### WHAT NEEDS TO BE DONE
Lines from the records below that contain the word "starting" are to be copied out.

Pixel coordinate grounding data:
● ● ● ● ●
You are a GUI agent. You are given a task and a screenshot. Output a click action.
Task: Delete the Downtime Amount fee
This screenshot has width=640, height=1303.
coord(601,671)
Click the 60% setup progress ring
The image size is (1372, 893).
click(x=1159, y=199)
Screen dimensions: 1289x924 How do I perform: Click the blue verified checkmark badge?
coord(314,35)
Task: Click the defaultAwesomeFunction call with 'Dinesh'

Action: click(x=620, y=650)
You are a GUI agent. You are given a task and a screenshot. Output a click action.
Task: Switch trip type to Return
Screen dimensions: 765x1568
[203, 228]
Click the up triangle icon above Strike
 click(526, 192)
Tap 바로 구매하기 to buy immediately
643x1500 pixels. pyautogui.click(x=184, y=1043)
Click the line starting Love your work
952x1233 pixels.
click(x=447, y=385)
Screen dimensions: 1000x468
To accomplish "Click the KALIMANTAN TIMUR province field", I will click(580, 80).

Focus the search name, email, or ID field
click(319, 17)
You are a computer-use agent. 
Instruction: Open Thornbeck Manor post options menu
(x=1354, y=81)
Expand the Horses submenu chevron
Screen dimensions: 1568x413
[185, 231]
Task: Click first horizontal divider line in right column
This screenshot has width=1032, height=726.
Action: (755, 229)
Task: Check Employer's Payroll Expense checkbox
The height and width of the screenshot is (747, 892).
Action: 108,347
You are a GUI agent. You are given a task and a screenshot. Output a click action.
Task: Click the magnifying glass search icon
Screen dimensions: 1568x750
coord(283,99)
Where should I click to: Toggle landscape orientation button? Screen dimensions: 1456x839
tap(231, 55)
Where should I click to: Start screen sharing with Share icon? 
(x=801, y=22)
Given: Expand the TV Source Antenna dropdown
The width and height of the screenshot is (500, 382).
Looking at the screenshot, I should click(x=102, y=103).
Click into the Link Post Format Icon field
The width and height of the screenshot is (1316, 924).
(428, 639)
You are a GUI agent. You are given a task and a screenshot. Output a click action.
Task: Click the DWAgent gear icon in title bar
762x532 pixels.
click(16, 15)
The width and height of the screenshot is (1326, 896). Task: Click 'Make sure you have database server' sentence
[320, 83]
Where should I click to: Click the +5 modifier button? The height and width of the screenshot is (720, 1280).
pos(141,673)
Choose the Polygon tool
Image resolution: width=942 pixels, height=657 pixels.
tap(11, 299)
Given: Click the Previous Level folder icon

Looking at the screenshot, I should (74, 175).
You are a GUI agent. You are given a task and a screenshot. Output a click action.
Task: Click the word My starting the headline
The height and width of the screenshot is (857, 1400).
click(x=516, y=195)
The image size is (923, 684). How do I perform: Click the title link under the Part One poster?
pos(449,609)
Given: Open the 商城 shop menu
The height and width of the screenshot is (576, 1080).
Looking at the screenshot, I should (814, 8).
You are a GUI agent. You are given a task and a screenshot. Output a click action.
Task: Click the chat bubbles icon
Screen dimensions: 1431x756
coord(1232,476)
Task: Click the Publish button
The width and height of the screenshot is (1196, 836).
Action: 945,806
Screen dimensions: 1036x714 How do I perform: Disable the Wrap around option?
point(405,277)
● ● ● ● ●
### OUTPUT BELOW
Click the line starting Love your work
Task: Click the word My starting the headline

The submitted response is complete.